E parece que já são muitos os interessados em “receber” ajudas, um mau sinal se o governo entrar em projetos megalomaníacos, que nunca serão do interesse dos cidadãos e do país.

Num passado recente e durante anos, fomos recebendo muitos milhões e fizeram-se grandes obras, investimentos e parcerias, que nalguns casos, ainda hoje nos saem caros, na opinião de economistas e políticos que frequentemente o referem e analisam, como erros do passado a evitar. Foram muitos milhões gastos em estudos, em projetos, em parcerias, que além de despesa, resultaram em obrigações e custos para o país.

Parece dever entender-se, que num primeiro momento continuamos a ter de enfrentar o combate à corrupção e à pobreza, para depois ter um plano de acção, uma estratégia para dar confiança aos investidores e aos cidadãos em geral. Ter um diagnóstico das áreas de risco, assinalando prioridades e diferentes graus de intervenção, tendo por referência um diagnóstico dos meios e recursos existentes, focando no seu desempenho e coordenação e enumerando as reformas necessárias para o seu aperfeiçoamento, definindo objetivos a cumprir e linhas estratégicas a seguir, elaborando ao mesmo tempo uma agenda de trabalho e um caderno de encargos para a prossecução dos objetivos, com calendarização das várias fases do processo e avaliação dos resultados que forem sendo conseguidos.

Estes são apenas alguns passos sugeridos por alguns economistas, preocupados com o futuro. Li algures que em Portugal se tenta regular por lei aquilo que a ética é incapaz de resolver, sendo que as dificuldades apontadas pela classe política são, regra geral, de natureza legislativa, e a solução passa, inevitavelmente, pela adopção de novas e mais leis anticorrupção, sem uma visão integrada do sistema de controlo.

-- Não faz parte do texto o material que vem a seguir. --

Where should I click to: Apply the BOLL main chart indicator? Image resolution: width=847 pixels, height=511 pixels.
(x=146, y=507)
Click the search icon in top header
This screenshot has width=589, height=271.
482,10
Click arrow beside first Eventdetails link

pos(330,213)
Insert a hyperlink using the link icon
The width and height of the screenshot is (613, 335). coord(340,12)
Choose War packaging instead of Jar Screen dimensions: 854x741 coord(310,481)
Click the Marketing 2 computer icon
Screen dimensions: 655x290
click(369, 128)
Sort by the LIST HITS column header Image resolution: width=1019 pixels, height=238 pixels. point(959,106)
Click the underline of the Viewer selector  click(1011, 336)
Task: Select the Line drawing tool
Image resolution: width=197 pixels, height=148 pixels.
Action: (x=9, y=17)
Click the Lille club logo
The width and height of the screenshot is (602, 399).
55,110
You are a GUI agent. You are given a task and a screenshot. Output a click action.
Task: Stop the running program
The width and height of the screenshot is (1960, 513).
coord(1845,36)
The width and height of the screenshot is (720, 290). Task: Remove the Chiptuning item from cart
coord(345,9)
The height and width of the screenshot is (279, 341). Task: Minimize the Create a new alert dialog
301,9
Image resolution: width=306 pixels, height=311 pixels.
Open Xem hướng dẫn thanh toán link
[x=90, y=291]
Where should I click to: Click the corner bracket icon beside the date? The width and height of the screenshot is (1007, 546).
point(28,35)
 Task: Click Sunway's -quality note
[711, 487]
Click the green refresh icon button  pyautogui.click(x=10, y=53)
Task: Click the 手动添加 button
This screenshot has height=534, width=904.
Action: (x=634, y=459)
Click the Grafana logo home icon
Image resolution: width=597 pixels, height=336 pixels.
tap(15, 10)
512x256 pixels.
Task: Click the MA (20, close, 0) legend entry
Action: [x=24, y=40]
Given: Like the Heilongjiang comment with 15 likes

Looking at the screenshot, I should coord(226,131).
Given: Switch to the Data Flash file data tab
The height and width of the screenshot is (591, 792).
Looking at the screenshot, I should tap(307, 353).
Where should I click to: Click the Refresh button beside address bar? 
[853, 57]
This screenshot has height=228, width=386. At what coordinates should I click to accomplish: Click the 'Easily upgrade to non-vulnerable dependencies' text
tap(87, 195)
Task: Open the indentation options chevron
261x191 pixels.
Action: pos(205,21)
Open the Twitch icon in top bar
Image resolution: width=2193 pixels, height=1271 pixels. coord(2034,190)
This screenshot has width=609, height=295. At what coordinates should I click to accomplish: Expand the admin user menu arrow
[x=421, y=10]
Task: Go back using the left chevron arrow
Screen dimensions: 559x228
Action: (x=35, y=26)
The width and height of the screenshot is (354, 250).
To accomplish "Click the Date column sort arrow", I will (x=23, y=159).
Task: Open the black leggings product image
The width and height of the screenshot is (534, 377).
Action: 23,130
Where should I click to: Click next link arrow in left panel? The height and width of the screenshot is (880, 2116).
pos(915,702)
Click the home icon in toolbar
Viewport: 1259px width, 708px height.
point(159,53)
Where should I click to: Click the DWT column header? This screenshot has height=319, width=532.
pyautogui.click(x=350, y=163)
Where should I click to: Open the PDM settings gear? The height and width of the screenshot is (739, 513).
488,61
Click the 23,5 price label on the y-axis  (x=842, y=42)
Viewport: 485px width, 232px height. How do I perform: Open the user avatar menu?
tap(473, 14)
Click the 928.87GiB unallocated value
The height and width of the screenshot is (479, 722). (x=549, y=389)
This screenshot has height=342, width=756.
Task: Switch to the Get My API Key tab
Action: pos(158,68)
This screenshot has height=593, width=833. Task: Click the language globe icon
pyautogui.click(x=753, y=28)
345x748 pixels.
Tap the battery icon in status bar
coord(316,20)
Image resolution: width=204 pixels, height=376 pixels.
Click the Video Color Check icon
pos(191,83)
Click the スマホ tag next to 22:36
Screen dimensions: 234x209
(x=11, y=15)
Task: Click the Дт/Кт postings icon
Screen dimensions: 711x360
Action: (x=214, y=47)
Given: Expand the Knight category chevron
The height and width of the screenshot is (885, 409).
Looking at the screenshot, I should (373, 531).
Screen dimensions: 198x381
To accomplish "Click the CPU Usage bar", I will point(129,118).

Curiosamente, o tema da corrupção polemizou-se. Todos procuram protagonismo, ocupando o palco moral no sentido de transmitir a ideia de estarem na linha da frente no combate à corrupção.Salvo melhor opinião, os cidadãos  entendem tudo isto como uma violação das expectativas, como parte de um jogo sujo, que condenam e censuram, sempre na esperança, duma justiça que sempre tarda. Para que servem os milhões?

A pergunta só pode ter uma resposta, para combater a situação económica em que nos encontramos e permitir relançar a economia, o bem estar social, atendendo ao momento e à situação das pessoas e das instituições, investindo a pensar no futuro e criação de postos de trabalho. Fica a esperança como sinal para os desafios que vamos ter de enfrentar.